I understand it is my responsibility to bring my child’s current insurance card to each visit.

I understand that I am financially responsible for copay, deductible, estimated coinsurance at the time of service and all charges not covered by insurance. I authorize the release of any medical information required to process claims. I also authorize payment of medical benefits payable to Practical Pediatrics, Dr. Michael W. McCoy.

DISCLAIMER: By typing your name below, you are signing this application electronically. You agree that your electronic signature is the legal equivalent of your manual signature on this application.

Office Hours

Monday - Thursday 8:00am - 12:30pm & 2:00pm - 5:00pm

Friday 8:30am – 12:30

Telephone Hours

Monday - Thursday 8:00am - 12:30pm & 2:00pm – 5:00pm

Friday 8:30am – 12:30

Nurse Calls

A nurse is available during regular business hours to answer any questions and give advice. Nurse calls are returned in the order they are left and by the nature of the call. All calls left before 4:30 will be returned the same day. In case of emergency please dial 911. For after hour emergencies please call the main number for further instructions.

Prescriptions

When calling for a refill on an existing prescription, please contact your pharmacy and they will contact our office. Controlled prescriptions must be requested 24 hours in advance. As of April 2021, all controlled prescriptions will be sent electronically, please make sure the correct pharmacy information is provided. Our office is unable to resend a controlled substance to a different pharmacy on the same day. All medication forms for school/daycare there will be a $5.00 fee to complete.

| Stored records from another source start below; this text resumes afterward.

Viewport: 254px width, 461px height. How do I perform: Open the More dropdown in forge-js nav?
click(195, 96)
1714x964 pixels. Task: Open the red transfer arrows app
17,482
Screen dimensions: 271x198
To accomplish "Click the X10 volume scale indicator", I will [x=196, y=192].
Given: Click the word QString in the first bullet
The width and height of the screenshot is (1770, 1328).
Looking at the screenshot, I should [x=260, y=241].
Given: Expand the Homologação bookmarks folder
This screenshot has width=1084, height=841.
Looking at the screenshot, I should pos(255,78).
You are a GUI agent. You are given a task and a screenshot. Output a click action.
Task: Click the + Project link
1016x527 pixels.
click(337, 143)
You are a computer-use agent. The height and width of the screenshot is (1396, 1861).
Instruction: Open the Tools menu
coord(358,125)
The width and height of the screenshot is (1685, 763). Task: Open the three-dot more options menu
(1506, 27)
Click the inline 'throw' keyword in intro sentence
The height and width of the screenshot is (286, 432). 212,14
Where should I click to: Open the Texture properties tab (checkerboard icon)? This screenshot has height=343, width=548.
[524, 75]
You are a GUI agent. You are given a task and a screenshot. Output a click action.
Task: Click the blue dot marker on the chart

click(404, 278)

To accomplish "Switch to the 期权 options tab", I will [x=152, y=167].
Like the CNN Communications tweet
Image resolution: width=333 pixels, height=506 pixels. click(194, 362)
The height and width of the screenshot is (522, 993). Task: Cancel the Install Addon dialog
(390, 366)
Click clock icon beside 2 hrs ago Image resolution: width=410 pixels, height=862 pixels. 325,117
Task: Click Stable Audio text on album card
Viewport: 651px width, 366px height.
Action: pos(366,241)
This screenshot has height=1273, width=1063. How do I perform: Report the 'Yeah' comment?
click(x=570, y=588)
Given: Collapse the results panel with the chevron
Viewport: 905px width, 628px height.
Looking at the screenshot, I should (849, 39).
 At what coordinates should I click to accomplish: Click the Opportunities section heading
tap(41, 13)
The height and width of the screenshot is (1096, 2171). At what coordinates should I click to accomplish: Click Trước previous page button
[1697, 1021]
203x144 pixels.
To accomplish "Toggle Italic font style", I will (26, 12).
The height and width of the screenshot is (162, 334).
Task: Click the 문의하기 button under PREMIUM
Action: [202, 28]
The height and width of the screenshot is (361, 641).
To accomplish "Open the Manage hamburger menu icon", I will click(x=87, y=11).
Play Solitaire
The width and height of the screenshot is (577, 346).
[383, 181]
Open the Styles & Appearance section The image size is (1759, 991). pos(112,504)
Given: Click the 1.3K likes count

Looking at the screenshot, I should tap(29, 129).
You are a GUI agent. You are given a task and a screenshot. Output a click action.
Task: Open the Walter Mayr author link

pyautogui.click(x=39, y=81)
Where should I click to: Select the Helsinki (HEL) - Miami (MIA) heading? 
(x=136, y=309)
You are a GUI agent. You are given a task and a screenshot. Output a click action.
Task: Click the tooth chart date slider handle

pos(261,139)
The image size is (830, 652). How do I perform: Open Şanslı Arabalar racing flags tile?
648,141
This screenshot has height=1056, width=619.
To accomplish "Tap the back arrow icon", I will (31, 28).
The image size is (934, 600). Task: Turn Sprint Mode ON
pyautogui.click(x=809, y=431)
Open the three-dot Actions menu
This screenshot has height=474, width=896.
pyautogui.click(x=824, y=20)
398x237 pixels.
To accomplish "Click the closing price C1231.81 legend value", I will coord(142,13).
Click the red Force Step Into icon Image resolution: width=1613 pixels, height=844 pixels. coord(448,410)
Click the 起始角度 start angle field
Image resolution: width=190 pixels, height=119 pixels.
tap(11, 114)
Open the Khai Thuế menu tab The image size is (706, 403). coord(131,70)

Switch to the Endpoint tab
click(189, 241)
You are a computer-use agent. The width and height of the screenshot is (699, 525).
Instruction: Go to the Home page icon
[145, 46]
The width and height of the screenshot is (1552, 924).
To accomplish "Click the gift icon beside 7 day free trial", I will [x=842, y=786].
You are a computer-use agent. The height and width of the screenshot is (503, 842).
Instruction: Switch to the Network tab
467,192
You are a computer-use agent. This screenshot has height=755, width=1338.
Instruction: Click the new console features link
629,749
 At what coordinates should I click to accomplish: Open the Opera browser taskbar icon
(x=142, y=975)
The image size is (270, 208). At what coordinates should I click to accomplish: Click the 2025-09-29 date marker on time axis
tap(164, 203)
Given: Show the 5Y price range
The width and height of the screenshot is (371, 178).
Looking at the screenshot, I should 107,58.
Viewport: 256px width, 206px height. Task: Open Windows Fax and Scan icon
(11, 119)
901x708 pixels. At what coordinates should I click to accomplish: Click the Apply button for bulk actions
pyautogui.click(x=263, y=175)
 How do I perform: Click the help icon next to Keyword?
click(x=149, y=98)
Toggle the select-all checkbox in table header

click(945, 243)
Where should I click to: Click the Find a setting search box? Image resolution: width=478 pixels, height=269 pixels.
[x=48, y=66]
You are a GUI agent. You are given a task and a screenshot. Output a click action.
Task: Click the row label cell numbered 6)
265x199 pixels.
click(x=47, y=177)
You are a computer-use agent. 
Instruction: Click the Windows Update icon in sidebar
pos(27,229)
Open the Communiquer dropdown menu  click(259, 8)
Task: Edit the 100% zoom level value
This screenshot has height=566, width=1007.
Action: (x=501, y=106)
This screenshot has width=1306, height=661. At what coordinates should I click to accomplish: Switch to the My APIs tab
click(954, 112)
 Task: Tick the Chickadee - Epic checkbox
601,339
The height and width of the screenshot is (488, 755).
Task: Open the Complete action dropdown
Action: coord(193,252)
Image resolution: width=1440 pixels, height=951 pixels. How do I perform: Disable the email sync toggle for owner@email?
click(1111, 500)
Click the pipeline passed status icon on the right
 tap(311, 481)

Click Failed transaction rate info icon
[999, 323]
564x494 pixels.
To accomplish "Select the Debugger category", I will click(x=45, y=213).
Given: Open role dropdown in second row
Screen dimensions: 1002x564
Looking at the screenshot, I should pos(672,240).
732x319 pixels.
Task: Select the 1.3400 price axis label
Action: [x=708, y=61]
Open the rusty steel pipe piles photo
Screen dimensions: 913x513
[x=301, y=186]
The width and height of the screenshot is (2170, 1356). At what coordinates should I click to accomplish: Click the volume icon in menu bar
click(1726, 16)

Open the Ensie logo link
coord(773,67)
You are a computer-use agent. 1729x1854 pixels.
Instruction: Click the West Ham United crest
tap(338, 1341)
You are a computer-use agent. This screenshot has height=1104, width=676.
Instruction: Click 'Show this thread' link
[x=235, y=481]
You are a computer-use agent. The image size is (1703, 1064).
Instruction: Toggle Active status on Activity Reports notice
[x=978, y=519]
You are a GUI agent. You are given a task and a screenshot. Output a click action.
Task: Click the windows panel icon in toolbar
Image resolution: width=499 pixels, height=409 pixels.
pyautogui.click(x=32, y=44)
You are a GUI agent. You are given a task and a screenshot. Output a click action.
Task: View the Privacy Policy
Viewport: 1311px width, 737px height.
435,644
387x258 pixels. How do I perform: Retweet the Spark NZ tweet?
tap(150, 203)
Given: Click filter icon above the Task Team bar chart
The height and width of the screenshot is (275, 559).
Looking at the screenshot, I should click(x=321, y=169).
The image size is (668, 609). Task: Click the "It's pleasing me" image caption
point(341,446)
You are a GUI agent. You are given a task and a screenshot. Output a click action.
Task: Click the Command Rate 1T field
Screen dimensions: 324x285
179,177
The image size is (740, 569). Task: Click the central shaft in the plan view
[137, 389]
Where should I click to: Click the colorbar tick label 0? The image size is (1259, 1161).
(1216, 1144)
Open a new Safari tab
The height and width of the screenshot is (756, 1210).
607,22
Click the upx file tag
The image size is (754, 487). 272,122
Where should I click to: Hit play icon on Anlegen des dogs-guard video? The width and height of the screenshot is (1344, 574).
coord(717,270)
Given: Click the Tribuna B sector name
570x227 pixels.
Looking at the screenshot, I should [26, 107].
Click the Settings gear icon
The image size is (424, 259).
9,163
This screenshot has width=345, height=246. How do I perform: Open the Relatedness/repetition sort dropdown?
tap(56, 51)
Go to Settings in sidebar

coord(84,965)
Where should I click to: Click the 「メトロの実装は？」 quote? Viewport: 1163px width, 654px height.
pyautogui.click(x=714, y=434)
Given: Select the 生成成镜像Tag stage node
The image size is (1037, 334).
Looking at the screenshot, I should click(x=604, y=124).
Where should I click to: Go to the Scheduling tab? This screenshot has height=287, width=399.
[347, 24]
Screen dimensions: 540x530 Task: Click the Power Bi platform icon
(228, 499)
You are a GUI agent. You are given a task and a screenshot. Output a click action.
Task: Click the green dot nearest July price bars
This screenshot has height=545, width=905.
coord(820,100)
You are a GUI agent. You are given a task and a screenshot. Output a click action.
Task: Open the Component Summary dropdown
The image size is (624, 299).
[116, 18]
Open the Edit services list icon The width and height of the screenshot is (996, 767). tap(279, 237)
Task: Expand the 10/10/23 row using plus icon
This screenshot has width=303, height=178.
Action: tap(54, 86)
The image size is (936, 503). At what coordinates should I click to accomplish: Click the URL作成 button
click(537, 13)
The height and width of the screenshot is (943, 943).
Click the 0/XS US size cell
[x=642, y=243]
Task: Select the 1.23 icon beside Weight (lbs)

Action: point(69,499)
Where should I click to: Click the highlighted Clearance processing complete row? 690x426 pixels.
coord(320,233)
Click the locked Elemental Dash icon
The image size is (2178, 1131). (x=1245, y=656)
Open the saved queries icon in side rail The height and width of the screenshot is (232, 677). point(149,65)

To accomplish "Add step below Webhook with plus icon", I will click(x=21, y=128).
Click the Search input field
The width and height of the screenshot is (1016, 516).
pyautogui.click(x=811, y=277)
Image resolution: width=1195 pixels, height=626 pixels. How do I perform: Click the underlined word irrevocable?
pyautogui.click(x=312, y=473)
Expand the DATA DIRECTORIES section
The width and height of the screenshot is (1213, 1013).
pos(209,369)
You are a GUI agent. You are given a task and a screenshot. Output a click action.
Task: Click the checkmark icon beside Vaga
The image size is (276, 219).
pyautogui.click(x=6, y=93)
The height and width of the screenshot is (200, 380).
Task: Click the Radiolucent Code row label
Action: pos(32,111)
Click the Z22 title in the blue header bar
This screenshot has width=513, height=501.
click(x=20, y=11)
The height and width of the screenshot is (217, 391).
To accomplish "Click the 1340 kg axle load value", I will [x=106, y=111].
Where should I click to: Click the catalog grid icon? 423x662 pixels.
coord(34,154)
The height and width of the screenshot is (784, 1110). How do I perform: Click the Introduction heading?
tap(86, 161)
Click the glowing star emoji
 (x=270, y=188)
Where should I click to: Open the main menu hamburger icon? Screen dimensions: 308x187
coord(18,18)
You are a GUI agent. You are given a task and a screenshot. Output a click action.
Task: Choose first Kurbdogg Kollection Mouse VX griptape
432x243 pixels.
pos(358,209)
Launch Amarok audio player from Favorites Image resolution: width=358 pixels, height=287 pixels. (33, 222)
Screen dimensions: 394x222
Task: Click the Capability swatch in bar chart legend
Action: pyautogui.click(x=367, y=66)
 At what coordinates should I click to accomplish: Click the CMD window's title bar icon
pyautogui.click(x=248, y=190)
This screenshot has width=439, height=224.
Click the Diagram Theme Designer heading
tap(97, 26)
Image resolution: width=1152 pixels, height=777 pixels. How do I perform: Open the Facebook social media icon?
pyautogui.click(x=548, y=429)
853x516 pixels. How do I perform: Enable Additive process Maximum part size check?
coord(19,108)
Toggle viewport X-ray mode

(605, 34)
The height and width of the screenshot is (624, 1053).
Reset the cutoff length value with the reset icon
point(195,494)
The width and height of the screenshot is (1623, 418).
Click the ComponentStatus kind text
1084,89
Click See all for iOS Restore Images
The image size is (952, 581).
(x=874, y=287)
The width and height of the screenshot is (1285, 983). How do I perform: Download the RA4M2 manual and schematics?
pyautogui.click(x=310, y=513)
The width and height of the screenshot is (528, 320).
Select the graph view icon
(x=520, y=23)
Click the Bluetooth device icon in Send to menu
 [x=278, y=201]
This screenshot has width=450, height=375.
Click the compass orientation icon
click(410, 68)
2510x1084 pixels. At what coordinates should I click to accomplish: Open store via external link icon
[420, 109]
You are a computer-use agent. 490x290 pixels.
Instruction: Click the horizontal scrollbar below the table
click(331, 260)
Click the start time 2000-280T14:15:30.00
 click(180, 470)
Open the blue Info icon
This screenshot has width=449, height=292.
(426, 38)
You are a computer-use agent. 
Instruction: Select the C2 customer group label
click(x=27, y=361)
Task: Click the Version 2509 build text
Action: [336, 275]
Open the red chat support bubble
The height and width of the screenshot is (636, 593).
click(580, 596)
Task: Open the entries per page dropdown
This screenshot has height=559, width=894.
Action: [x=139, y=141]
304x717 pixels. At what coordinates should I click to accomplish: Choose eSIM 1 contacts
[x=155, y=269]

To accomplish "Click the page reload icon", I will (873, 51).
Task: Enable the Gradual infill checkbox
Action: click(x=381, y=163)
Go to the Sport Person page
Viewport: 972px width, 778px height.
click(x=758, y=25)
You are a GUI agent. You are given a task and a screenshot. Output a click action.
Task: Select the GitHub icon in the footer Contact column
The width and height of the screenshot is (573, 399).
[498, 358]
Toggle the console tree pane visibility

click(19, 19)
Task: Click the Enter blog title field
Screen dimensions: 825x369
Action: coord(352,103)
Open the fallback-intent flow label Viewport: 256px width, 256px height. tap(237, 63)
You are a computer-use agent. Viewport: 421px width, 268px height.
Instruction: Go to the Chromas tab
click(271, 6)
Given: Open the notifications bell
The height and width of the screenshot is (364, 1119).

Appointments All Office Visits are by appointment only

Nurse visits, such as weight checks, and immunization updates must have scheduled appointments. It is recommended to make all Well Child appointments 2 months prior to needing appointment. School physicals are scheduled in the summer months and are filled quickly, please call ahead. If you are unable to keep your appointment, please call our office 24 hours prior to appointment time. Failure to cancel a Well Child and/or ADHD follow up appointment will result in a $25.00 missed appointment fee. Failure to cancel a Consult or ADHD Evaluation will result in a $50.00 missed appointment fee. If you are late for your appointment (>15 minutes) we will do our best to accommodate you. However, it may be necessary to reschedule your appointment.

Forms

Our office will complete any school physical forms at the time of appointment. A request for forms to be completed other than at your appointment requires a 24-hour turn around and a fee of $10 per form payable upon request. A copy of your child’s shot record will be given at each Well Exam. If an additional copy is needed, there will be a $5.00 fee for each request. Family and Leave Act forms are $10.00. All forms that require a physician signature only there will be $5.00 fee per form. Patient portion of the forms must be completed by the parent/ patient before the physician can complete his/her portion.

Financial Policy

All patients must bring a valid insurance card and be prepared to pay all patient portions (co-pay, deductibles) at the time of service. If your plan requires a deductible to be met, we will collect an estimated amount at each appointment and a statement will be mailed for any remaining balance due. If our office is unable to verify coverage for your child, please be aware you will be responsible for the full payment at the time of service. It is your responsibility to notify the office staff of any changes in your insurance, address and/or phone numbers. Our office will file your primary insurance only for you, we do not accept secondary insurance. If payment is not received by your insurance within 45 days, it will become your responsibility to pay the outstanding balance. We charge a $30.00 fee for all returned checks. Payment of all returned checks and all future payments will need to be paid by cash or credit card.

I understand that I am financially responsible for all charges, whether or not they are covered by my insurance. I authorize the release of any medical information required to process claims. I also authorize payment of medical benefits to the provider of benefits. I understand this office does not accept Medicaid or the fee for Medicaid patients.

Referrals

Should you require a referral to a specialist, please allow 4 business days for all non-emergent referrals. It is your responsibility to know if your specialist is a participating provider. Referrals must be approved by the provider before they are issued.

Copy or Transfer Medical Records

If you want a copy of your child’s records, or want us to send your child’s records to a different provider, please request and complete our Authorization to Release Medical Records Form. There is a $25.00 fee per patient for medical records that must be paid upon request. Please note the balance on the account must be paid before records will be transferred.

We provide records of your child’s visits rendered here at Practical Pediatrics and consultations from specialist while under our care. For any other medical records you will need to request them directly from your previous provider(s).

I have read the above information and understand the policies and procedures of Practical Pediatrics.

DISCLAIMER: By typing your name below, you are signing this application electronically. You agree that your electronic signature is the legal equivalent of your manual signature on this application.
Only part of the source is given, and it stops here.